日時: 09/04(金) 14:00〜18:00

場所: 九州工業大学天神サテライトキャンパス kyutech プラザ

講演1: Dissipativity and Robot Swarms
      (Prof. Randy Freeman, Northwestern University, USA; 14:00〜16:00)

講演2: Nonlinear Dynamics Estimation of CAM Plants by Zero Order 
       Approximation of Slow Manifold (日本語)
      (松尾孝美, 大分大学; 16:10〜17:40)

参加者: Prof. Freeman, 松尾(大分大), 水本(熊本大), 千田(信州大), 中村(奈良先端), 
        劉(千葉大), 西村(山口大), 伊藤(九工大)

問合わせ: 伊藤博 hiroshi(a)ces.kyutech.ac.jp

                                                (以上敬称略)

Abstract:

1. Dissipativity theory has been the centerpiece of much of advanced
   control system design and analysis for over thirty years. In this
   talk, we will explore how the theory contributes to the design of
   robustly stable mobile robot coordination systems. In such systems,
   each robot acts on local information (obtained from its sensors and
   from wireless communication with its neighbors) with the goal of
   achieving some group objective, such as target tracking, formation
   control, or environmental monitoring.  We will highlight our recent
   advances in algorithm development and stability and convergence
   analysis, and we will also show experimental results for a particular
   formation control task.

   Speaker's biographcal sketch: 
   Randy Freeman joined Northwestern in 1996 after receiving his Ph.D. 
   in Electrical Engineering from the University of California at 
   Santa Barbara. He received the National Science Foundation CAREER 
   Award in 1997. He has served as Associate Editor of the IEEE 
   Control Systems Society Conference Editorial Board since 1997, has 
   served on Program Committees for the IEEE Conference on Decision 
   and Control and the American Control Conference, and he served on 
   the Operating Committee of the 2000 American Control Conference. He 
   has also served as Associate Editor of the IEEE Transactions on 
   Automatic Control. His research interests include nonlinear control 
   theory, optimal control theory, and robust and adaptive control 
   theory.

2. The mechanism of endogenous circadian photosynthesis oscillations 
   of plants performing crassulacean acid metabolism (CAM) is 
   investigated in terms of a nonlinear theoretical model. Blasius 
   et al. used throughout continuous time differential equations 
   which mode adequately reflect the CAM dynamics. They showed that 
   the membrane effectively acts as a hysteresis switch regulating 
   the oscillations. The model shows regular endogenous limit cycle 
   oscillations that are stable for a wide range of temperatures, in 
   a manner that complies well with experimental data. The circadian 
   period length is explained simply in terms of the filling time of 
   the vacuole.

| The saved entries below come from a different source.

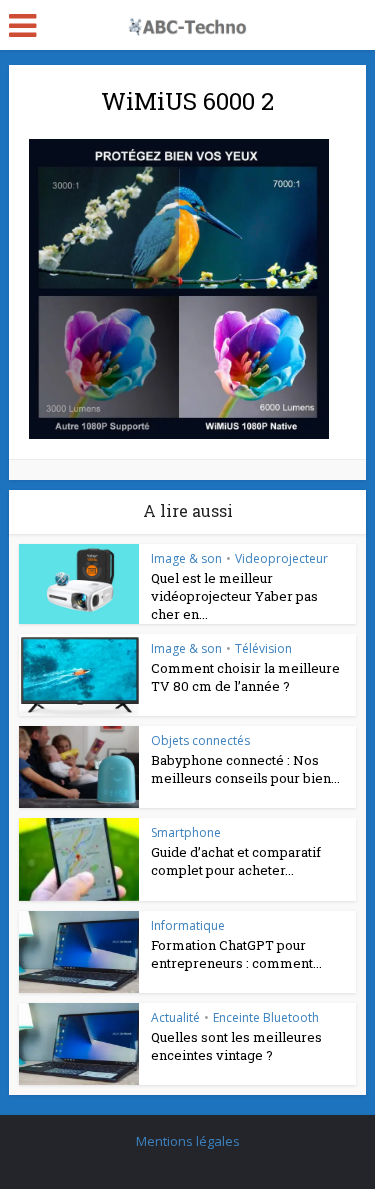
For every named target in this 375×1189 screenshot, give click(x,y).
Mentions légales (188, 1141)
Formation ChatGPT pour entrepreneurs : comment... (236, 954)
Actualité (175, 1017)
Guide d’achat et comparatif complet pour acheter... (236, 861)
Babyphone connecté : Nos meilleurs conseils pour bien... (245, 769)
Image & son (186, 558)
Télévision (263, 648)
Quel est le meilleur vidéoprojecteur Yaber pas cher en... (234, 596)
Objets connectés (200, 740)
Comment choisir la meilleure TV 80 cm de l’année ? (245, 677)
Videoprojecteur (281, 558)
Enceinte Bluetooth (266, 1017)
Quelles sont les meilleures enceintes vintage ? (236, 1046)
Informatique (188, 925)
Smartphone (186, 832)
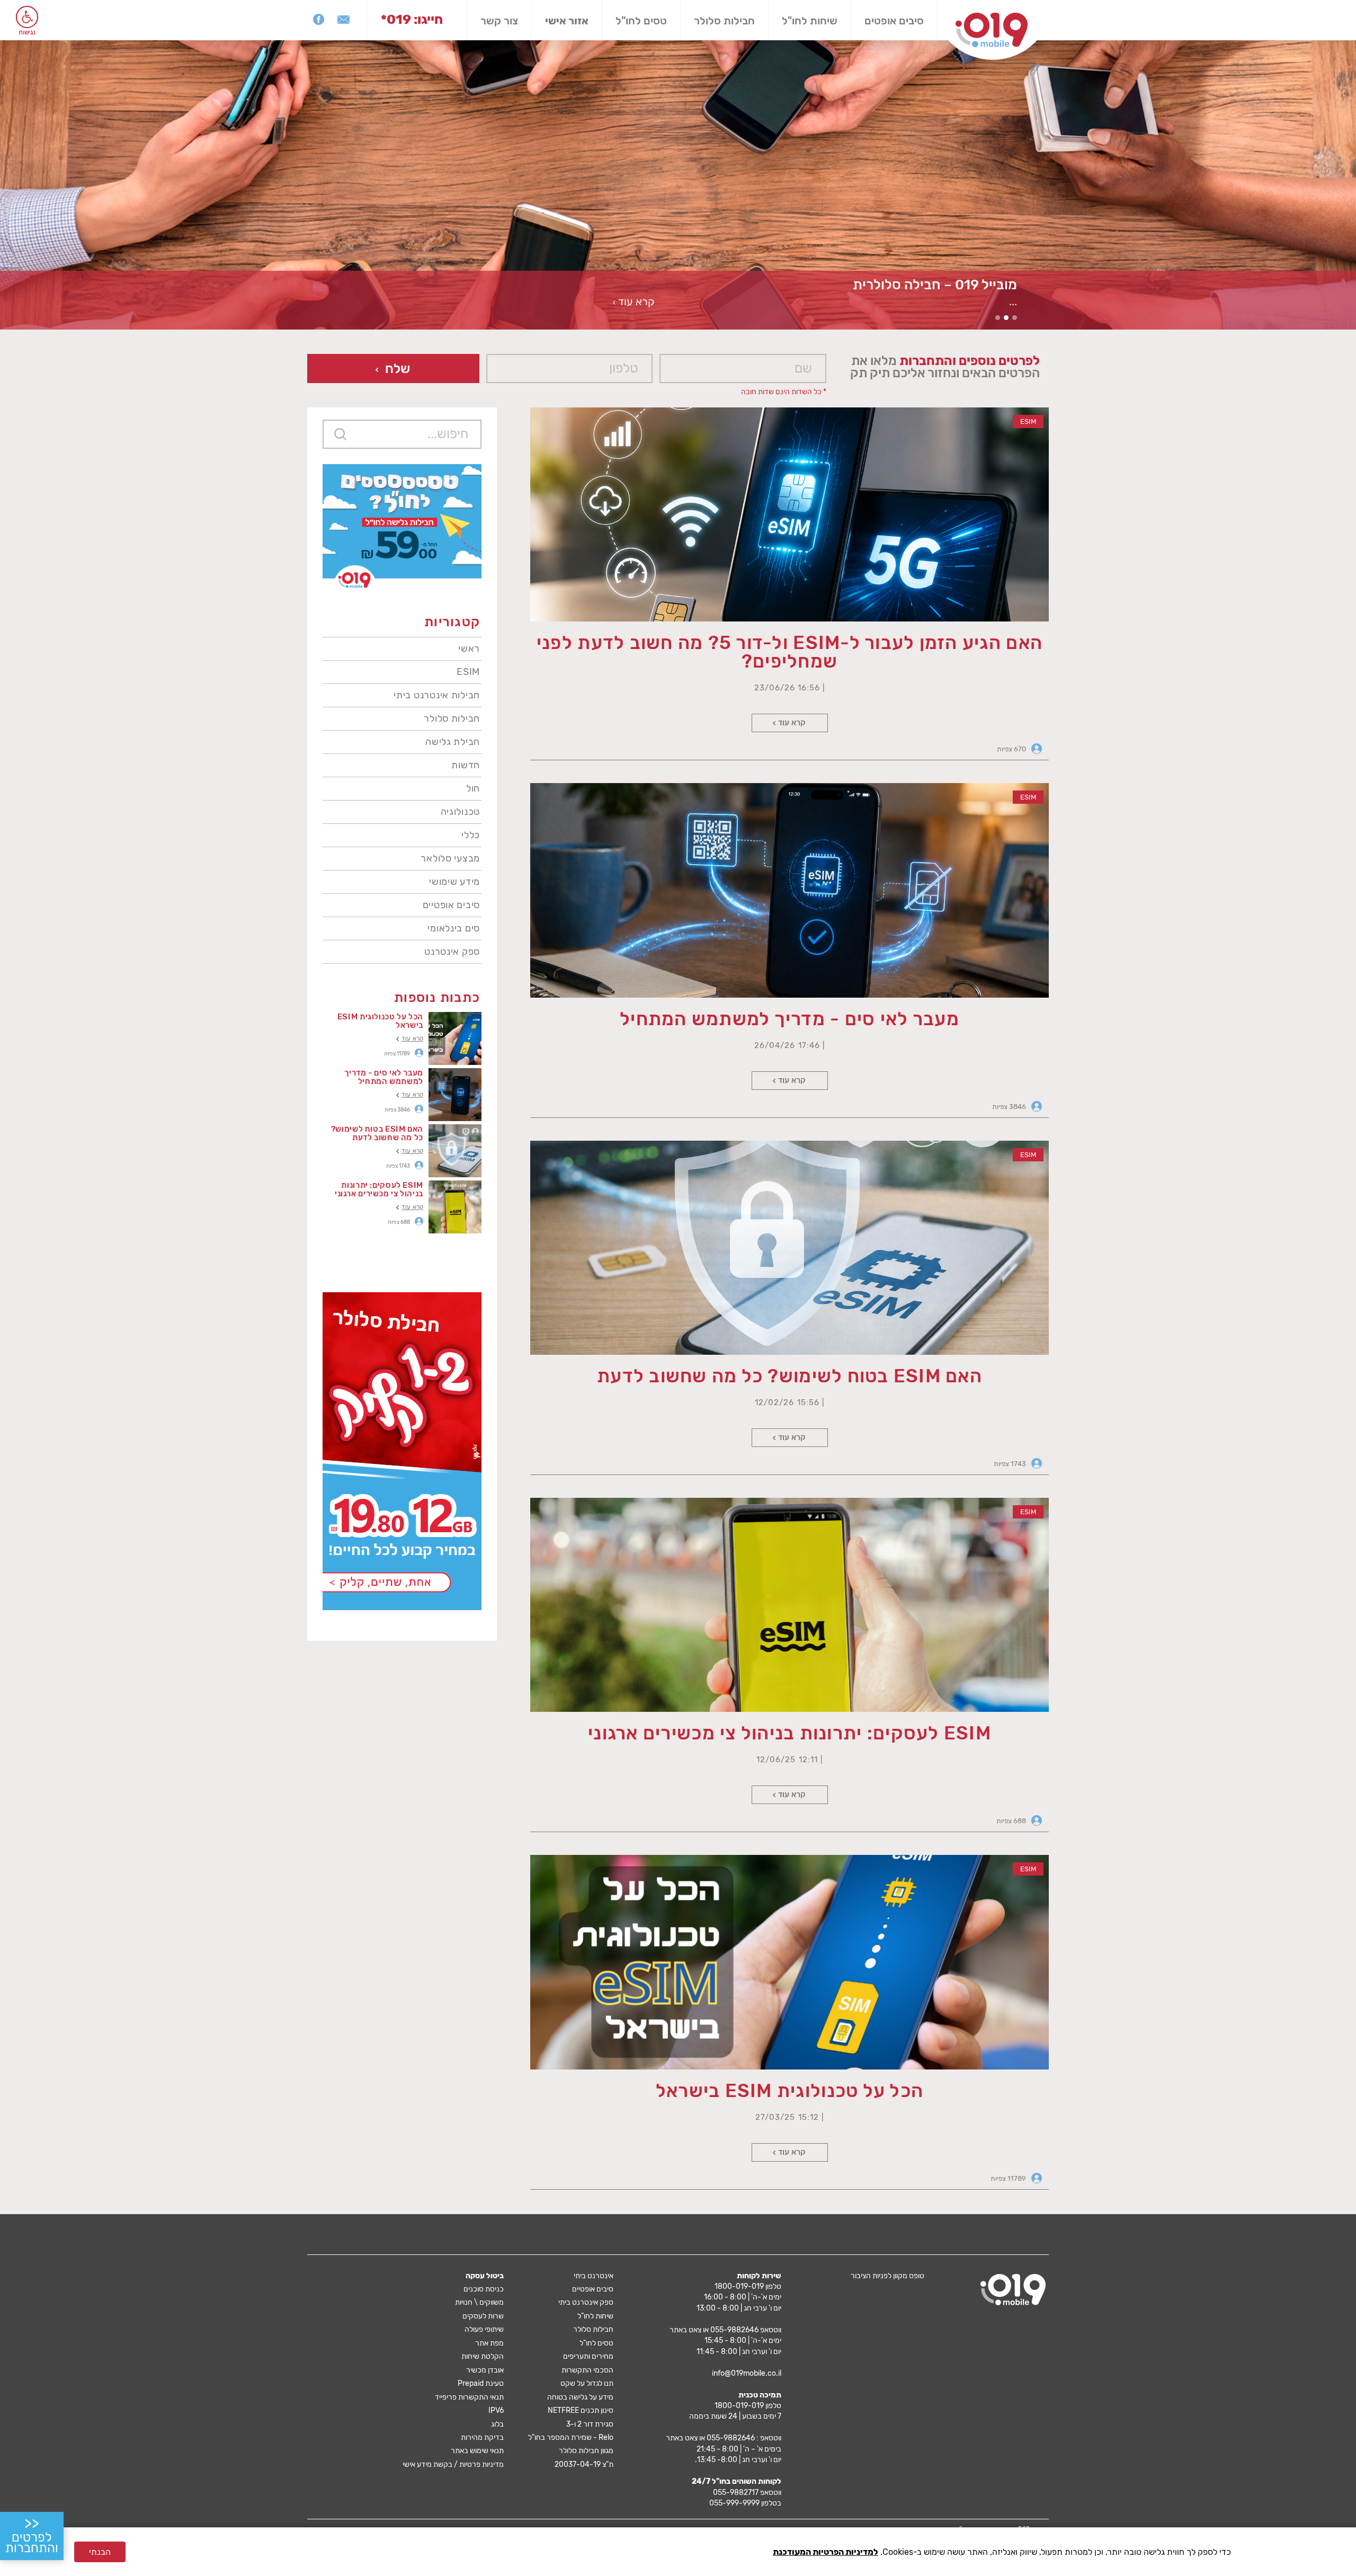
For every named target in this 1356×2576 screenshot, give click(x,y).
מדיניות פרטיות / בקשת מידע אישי (453, 2464)
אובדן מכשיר (485, 2370)
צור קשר (499, 20)
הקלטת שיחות (482, 2356)
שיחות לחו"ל (809, 20)
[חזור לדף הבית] (992, 30)
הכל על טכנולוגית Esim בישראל (789, 2091)
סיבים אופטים (894, 20)
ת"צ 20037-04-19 (584, 2464)
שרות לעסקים (483, 2316)
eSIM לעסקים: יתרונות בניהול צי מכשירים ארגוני (789, 1733)
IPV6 (496, 2410)
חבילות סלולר (724, 20)
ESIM (468, 672)
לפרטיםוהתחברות (31, 2535)
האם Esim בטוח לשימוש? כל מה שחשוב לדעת (789, 1376)
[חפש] (340, 434)
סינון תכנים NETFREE (580, 2410)
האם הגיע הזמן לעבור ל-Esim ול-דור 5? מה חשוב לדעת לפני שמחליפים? (789, 652)
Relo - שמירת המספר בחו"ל (570, 2437)
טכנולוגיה (460, 812)
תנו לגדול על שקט (586, 2383)
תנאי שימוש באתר (477, 2450)
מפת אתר (489, 2343)
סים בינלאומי (453, 928)
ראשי (469, 648)
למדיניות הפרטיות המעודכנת (825, 2552)
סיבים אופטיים (451, 905)
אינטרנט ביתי (593, 2275)
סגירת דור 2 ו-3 (589, 2424)
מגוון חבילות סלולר (586, 2450)
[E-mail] (343, 19)
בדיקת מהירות (482, 2437)
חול (473, 788)
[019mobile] (1013, 2289)
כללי (470, 835)
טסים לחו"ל (641, 20)
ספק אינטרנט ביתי (585, 2302)
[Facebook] (318, 19)
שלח (397, 368)
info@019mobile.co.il (746, 2373)
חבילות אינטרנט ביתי (437, 695)
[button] (27, 17)
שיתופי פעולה (484, 2329)
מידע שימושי (454, 881)
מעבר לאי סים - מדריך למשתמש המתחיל (789, 1019)
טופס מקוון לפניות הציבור (887, 2275)
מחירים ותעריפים (588, 2356)
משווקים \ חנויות (479, 2302)
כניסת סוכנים (483, 2289)
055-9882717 (736, 2492)
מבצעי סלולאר (450, 858)
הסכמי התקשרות (587, 2370)
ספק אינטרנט (452, 951)
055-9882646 (734, 2329)
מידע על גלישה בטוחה (580, 2397)
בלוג (497, 2424)
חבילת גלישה (452, 742)
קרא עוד (792, 722)
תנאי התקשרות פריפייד (469, 2397)
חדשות (465, 765)
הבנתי (100, 2552)
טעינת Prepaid (481, 2383)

In this seminar, we discuss the nonlinear dynamical 
   model of CAM from the control theoretical viewpoint. In particular, 
   I will present an adaptive observer to estimate the states and the 
   nonlinear function in the dynamics of the tonoplast order with a 
   zero order approximation of a slow manifold. The zero order 
   approximation of the slow manifold is obtained by fitting with a 
   2nd order polynomial in a certain temperature. The simulation 
   results show that the proposed observer has an enough performance 
   in other temperatures.